We sat in silence for awhile, the kind that happens when two people realize a certain bond has formed, forged out of shared suffering. There’s no need for words then. Just the comfort of quiet—the welcome, momentary peace of knowing you’re not alone.
I took the 101 back to Hollywood. The drive through the Cahuenga Pass brings you out where the first thing you see is the Capitol Records Building. It was built in the 50s and designed to look like a stack of records. Wonder what kids looking at it today think. A stack of Eggo waffles maybe?
Just past that is the Gower offramp. I got off, turned left and then right on Franklin and took that all the way to Los Feliz.
Ira was working at the computer when I came in.
“Be with you in a moment, lad,” he said. “Pour yourself some tea.” He nodded at the pot on the corner of the desk.
I got a cup from the kitchen and came back and poured. “What brew is it today?”
“Morning Thunder,” Ira said. “A mix of black tea and roasted maté.”
“You need your own podcast,” I said. “Tea and Talmud with Ira Rosen.”
“Be quiet for five minutes, please.”
I went to his bookshelf and browsed. Ira had two copies of Fahrenheit 451, paperbacks with different cover art. I took the one that had the figure of a man dressed in paper pages that were on fire.
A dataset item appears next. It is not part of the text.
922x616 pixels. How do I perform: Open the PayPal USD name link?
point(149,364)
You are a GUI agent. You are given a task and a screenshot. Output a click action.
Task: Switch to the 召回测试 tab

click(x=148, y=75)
I took it and my tea to the window bench and opened to the first page.
It was a pleasure to burn.
It was a special pleasure to see things eaten, to see things blackened and changed. With the brass nozzle in his fists, with this great python spitting its venomous kerosene upon the world, the blood pounded in his head, and his hands were the hands of some amazing conductor playing all the symphonies of blazing and burning to bring down the tatters and charcoal ruins of history.
I couldn’t help making a noise that sounded like Hmmm.
“How’s that?” Ira said.
“Just murmuring,” I said.
“My experience in life has taught me that a murmur is the product of a stimulus.”
“Bradbury. Fahrenheit 451.”
“Ah,” said Ira. “He said he was not writing to predict the future, but to prevent it.”
“Too bad it didn’t work,” I said.
“Drink your tea.”
I read a few more pages and then Ira was finished. He wheeled over to me and asked how it went with Trista Cunningham.